The Horizon for Reference Pricing: Specialty Drugs
Pharmaceutical reference pricing to date has been applied only to well-established treatments for common medical conditions, and not to specialty drugs. Traditional medications still account for most drug spending in the United States but are rapidly being displaced in economic terms by specialty medications. Specialty drugs treat severe but less common conditions such as cancer, immunological and neurological disorders, and rare “orphan” illnesses. They are much more expensive than traditional drugs. Competing specialty drugs may have different mechanisms of action, modes of administration, or other features that make it difficult for physicians and patients to switch among them based on price.
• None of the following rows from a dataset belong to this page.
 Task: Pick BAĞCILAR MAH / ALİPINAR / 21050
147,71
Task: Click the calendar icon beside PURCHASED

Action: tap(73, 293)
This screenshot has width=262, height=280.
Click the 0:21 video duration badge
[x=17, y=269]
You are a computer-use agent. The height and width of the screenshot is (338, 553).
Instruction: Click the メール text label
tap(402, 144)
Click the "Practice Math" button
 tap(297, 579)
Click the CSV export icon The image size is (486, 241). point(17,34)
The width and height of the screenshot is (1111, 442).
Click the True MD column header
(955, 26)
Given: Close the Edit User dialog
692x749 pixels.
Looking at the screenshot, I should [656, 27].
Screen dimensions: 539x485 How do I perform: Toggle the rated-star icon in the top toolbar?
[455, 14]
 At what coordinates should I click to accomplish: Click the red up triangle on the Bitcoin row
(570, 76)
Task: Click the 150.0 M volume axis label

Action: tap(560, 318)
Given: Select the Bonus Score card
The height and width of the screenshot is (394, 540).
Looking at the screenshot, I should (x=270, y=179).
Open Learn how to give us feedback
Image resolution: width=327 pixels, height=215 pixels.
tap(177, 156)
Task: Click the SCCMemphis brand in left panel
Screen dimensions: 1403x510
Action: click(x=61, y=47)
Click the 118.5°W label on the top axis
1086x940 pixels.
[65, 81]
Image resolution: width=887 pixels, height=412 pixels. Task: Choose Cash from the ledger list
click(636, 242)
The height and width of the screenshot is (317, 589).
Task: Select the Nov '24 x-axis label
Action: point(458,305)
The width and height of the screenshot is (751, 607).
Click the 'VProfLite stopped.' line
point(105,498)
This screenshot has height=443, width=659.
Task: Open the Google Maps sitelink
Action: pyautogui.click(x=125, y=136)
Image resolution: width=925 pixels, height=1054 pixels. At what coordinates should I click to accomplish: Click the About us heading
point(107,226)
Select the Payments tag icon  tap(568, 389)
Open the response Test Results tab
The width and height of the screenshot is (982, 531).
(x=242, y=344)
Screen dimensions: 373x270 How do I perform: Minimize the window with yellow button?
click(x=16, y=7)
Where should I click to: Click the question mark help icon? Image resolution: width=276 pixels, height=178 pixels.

To be adapted to specialty drugs, reference pricing should incorporate evidence from comparative effectiveness research on the incremental benefits and risks of each new drug. The employer or insurer would then translate these clinical differences into structured payments under the reference pricing model. Consumers would pay more for a more expensive drug — but only to the extent the higher price was not justified by a commensurate clinical benefit. Patients should have low-cost access to low-priced products within each therapeutic class. As well, they should have low-cost access to high-priced products whose superior clinical performance justifies the higher price. If the patient’s preference for a more expensive drug is not based on clinical performance or a special need, however, the patient should pay the difference in price. The patient retains the right to choose, but a right that is tempered by responsibility.
Conclusion
For reference pricing to work as intended, it must meet several conditions. First, insurers must have access to up-to-date information on drug prices. Second, consumers and physicians must have access to the prices charged at different distribution sites, as well as the prices for different drugs within each therapeutic class. Third, information on quality as well as price is needed. In addition, when adapting reference pricing to specialty drugs, some modifications will most likely be necessary. Although higher prices for specialty drugs may be justified when they demonstrate clinical superiority over traditional drugs, more comparative effectiveness research is needed to determine if and when higher price points are appropriate.
How This Study Was Conducted
This issue brief is based on interviews with a wide range of participants in pharmaceutical and medical reference pricing, including employers, labor unions, insurers, and drug firms. It builds on a meeting for self-insured employers and labor unions held at the Harvard Club in New York in October 2017, sponsored by the Northeast Business Group on Health and the Commonwealth Fund. The econometric research focused on the RETA Trust experience was conducted at the Berkeley Center for Health Technology and published in the New England Journal of Medicine, August 17, 2017.